▶ [Supplied data]:
::::::::::

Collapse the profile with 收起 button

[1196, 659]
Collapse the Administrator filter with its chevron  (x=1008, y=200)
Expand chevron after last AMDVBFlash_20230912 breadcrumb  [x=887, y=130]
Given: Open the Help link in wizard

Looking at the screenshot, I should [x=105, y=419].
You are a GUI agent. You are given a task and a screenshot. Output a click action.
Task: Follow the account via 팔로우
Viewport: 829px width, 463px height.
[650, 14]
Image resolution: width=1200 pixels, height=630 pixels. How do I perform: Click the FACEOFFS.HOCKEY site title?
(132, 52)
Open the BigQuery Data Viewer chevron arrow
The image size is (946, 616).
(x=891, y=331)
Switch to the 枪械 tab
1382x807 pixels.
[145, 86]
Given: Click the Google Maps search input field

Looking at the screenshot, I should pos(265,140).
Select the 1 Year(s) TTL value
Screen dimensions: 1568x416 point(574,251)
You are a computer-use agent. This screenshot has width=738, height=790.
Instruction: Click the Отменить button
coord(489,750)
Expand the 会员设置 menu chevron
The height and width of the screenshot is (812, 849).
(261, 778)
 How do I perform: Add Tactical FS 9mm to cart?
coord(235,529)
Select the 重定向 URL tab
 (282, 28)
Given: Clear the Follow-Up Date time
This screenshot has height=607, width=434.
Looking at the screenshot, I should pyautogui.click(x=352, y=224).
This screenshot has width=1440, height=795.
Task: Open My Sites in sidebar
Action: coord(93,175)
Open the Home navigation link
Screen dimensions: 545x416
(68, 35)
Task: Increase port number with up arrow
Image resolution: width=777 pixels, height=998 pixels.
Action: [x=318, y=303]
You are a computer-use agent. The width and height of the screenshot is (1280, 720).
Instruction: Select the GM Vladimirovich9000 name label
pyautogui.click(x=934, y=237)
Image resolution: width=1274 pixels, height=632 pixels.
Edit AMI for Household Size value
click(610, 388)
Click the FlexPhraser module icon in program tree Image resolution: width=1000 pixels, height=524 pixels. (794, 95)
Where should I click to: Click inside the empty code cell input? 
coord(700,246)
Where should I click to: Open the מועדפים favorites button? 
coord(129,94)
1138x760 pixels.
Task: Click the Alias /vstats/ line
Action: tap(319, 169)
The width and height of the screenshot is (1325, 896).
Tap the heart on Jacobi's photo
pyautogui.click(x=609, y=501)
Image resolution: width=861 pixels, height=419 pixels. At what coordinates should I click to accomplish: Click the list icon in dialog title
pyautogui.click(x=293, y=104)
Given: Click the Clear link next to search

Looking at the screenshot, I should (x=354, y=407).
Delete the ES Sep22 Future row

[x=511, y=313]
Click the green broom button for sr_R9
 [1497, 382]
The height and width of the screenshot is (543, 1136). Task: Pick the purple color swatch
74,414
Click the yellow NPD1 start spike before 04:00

::::::::::

▶ [Written task]:
Rewrite all the lines above as a numbered list, leaving out the blank lines.

▶ [Worked solution]:
1. Collapse the profile with 收起 button
2. [1196, 659]
3. Collapse the Administrator filter with its chevron  (x=1008, y=200)
4. Expand chevron after last AMDVBFlash_20230912 breadcrumb  [x=887, y=130]
5. Given: Open the Help link in wizard
6. Looking at the screenshot, I should [x=105, y=419].
7. You are a GUI agent. You are given a task and a screenshot. Output a click action.
8. Task: Follow the account via 팔로우
9. Viewport: 829px width, 463px height.
10. [650, 14]
11. Image resolution: width=1200 pixels, height=630 pixels. How do I perform: Click the FACEOFFS.HOCKEY site title?
12. (132, 52)
13. Open the BigQuery Data Viewer chevron arrow
14. The image size is (946, 616).
15. (x=891, y=331)
16. Switch to the 枪械 tab
17. 1382x807 pixels.
18. [145, 86]
19. Given: Click the Google Maps search input field
20. Looking at the screenshot, I should pos(265,140).
21. Select the 1 Year(s) TTL value
22. Screen dimensions: 1568x416 point(574,251)
23. You are a computer-use agent. This screenshot has width=738, height=790.
24. Instruction: Click the Отменить button
25. coord(489,750)
26. Expand the 会员设置 menu chevron
27. The height and width of the screenshot is (812, 849).
28. (261, 778)
29.  How do I perform: Add Tactical FS 9mm to cart?
30. coord(235,529)
31. Select the 重定向 URL tab
32.  (282, 28)
33. Given: Clear the Follow-Up Date time
34. This screenshot has height=607, width=434.
35. Looking at the screenshot, I should pyautogui.click(x=352, y=224).
36. This screenshot has width=1440, height=795.
37. Task: Open My Sites in sidebar
38. Action: coord(93,175)
39. Open the Home navigation link
40. Screen dimensions: 545x416
41. (68, 35)
42. Task: Increase port number with up arrow
43. Image resolution: width=777 pixels, height=998 pixels.
44. Action: [x=318, y=303]
45. You are a computer-use agent. The width and height of the screenshot is (1280, 720).
46. Instruction: Select the GM Vladimirovich9000 name label
47. pyautogui.click(x=934, y=237)
48. Image resolution: width=1274 pixels, height=632 pixels.
49. Edit AMI for Household Size value
50. click(610, 388)
51. Click the FlexPhraser module icon in program tree Image resolution: width=1000 pixels, height=524 pixels. (794, 95)
52. Where should I click to: Click inside the empty code cell input? 
53. coord(700,246)
54. Where should I click to: Open the מועדפים favorites button? 
55. coord(129,94)
56. 1138x760 pixels.
57. Task: Click the Alias /vstats/ line
58. Action: tap(319, 169)
59. The width and height of the screenshot is (1325, 896).
60. Tap the heart on Jacobi's photo
61. pyautogui.click(x=609, y=501)
62. Image resolution: width=861 pixels, height=419 pixels. At what coordinates should I click to accomplish: Click the list icon in dialog title
63. pyautogui.click(x=293, y=104)
64. Given: Click the Clear link next to search
65. Looking at the screenshot, I should (x=354, y=407).
66. Delete the ES Sep22 Future row
67. [x=511, y=313]
68. Click the green broom button for sr_R9
69.  [1497, 382]
70. The height and width of the screenshot is (543, 1136). Task: Pick the purple color swatch
71. 74,414
72. Click the yellow NPD1 start spike before 04:00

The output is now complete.